Extract to read
::::::

But now the honeymoon is certainly over for the whole nation, even for people of good will. The president's approval numbers have slumped and his party has lost a great deal of trust-- and even the Democratic candidate for Ted Kennedy's old Massachusetts Senate seat seems like she could lose. People seem to be ready to forget that it wasn't just Bush who brought on the recession but the conscious and articulated policies of the Republican Party. Perhaps people would be more willing to keep that in mind if Obama had a team with more Hilda Solises and fewer Rahm Emanuels and Timothy Geithers.
Thursday the unraveling of Geithner-- which started when Obama made the terrible mistake of nominating him to be Treasury Secretary-- slipped into high gear. Now it's just a matter of time before Obama has no choice but to cut him lose; the sooner the better, for everyone's sake (except, of course, for the reactionaries and racists who want to see Obama fail).
The Federal Reserve Bank of New York, then led by Timothy Geithner, told American International Group Inc. to withhold details from the public about the bailed-out insurer’s payments to banks during the depths of the financial crisis, e-mails between the company and its regulator show.
AIG said in a draft of a regulatory filing that the insurer paid banks, which included Goldman Sachs Group Inc. and Societe Generale SA, 100 cents on the dollar for credit-default swaps they bought from the firm. The New York Fed crossed out the reference, according to the e-mails, and AIG excluded the language when the filing was made public on Dec. 24, 2008. The e-mails were obtained by Representative Darrell Issa, ranking member of the House Oversight and Government Reform Committee.

::::::

Given information
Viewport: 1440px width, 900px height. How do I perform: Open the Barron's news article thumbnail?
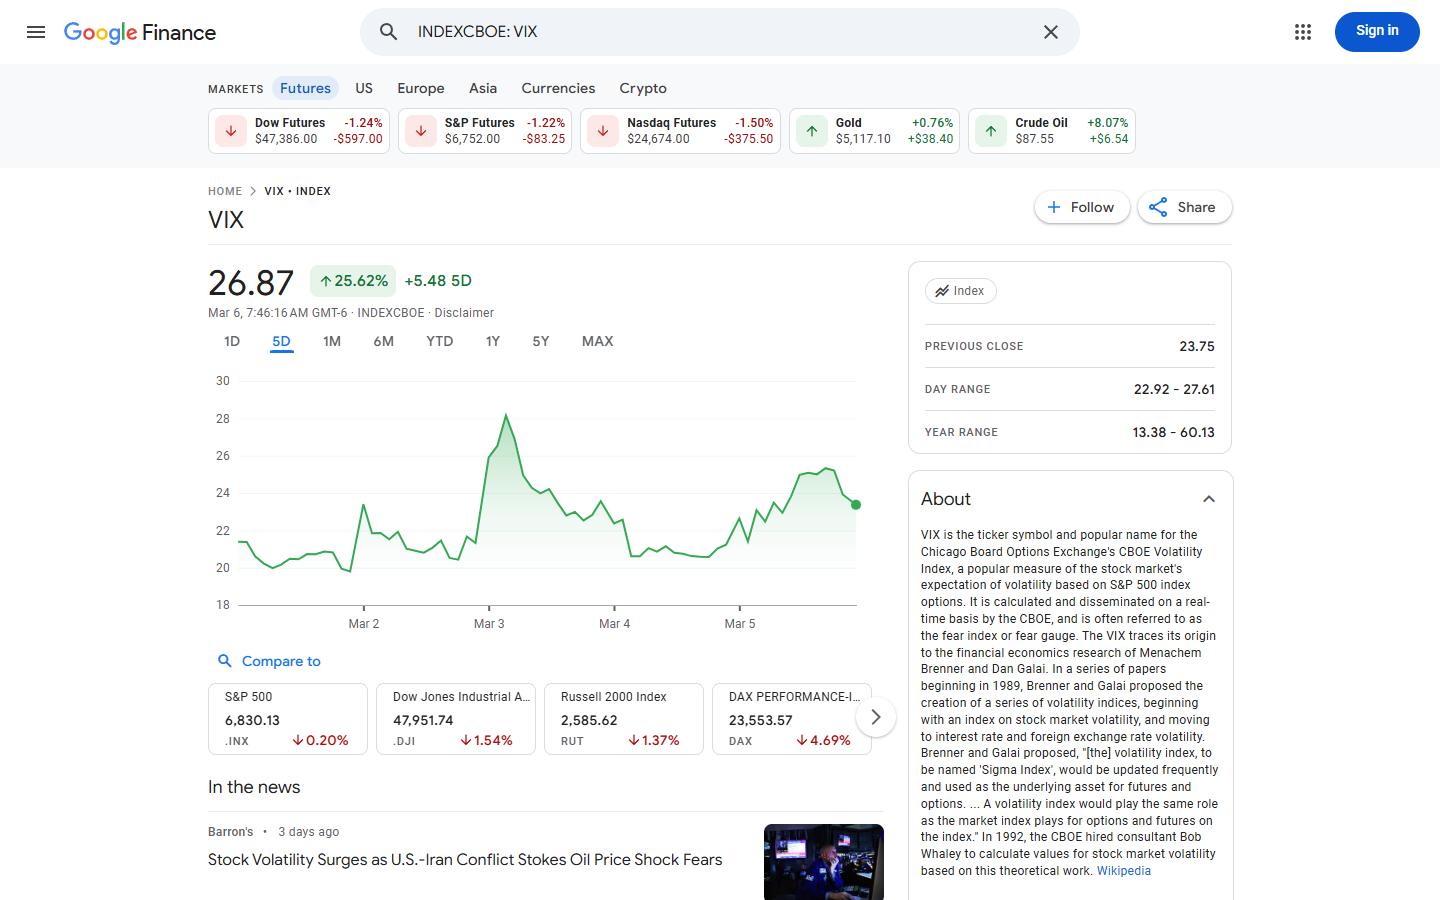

::::::

Stated problem
Can you print the entire passage on Timothy Geithner and AIG word for word? Rely only on the passage on Timothy Geithner and AIG, not on the data.

Solution for this task
But now the honeymoon is certainly over for the whole nation, even for people of good will. The president's approval numbers have slumped and his party has lost a great deal of trust-- and even the Democratic candidate for Ted Kennedy's old Massachusetts Senate seat seems like she could lose. People seem to be ready to forget that it wasn't just Bush who brought on the recession but the conscious and articulated policies of the Republican Party. Perhaps people would be more willing to keep that in mind if Obama had a team with more Hilda Solises and fewer Rahm Emanuels and Timothy Geithers.
Thursday the unraveling of Geithner-- which started when Obama made the terrible mistake of nominating him to be Treasury Secretary-- slipped into high gear. Now it's just a matter of time before Obama has no choice but to cut him lose; the sooner the better, for everyone's sake (except, of course, for the reactionaries and racists who want to see Obama fail).
The Federal Reserve Bank of New York, then led by Timothy Geithner, told American International Group Inc. to withhold details from the public about the bailed-out insurer’s payments to banks during the depths of the financial crisis, e-mails between the company and its regulator show.
AIG said in a draft of a regulatory filing that the insurer paid banks, which included Goldman Sachs Group Inc. and Societe Generale SA, 100 cents on the dollar for credit-default swaps they bought from the firm. The New York Fed crossed out the reference, according to the e-mails, and AIG excluded the language when the filing was made public on Dec. 24, 2008. The e-mails were obtained by Representative Darrell Issa, ranking member of the House Oversight and Government Reform Committee.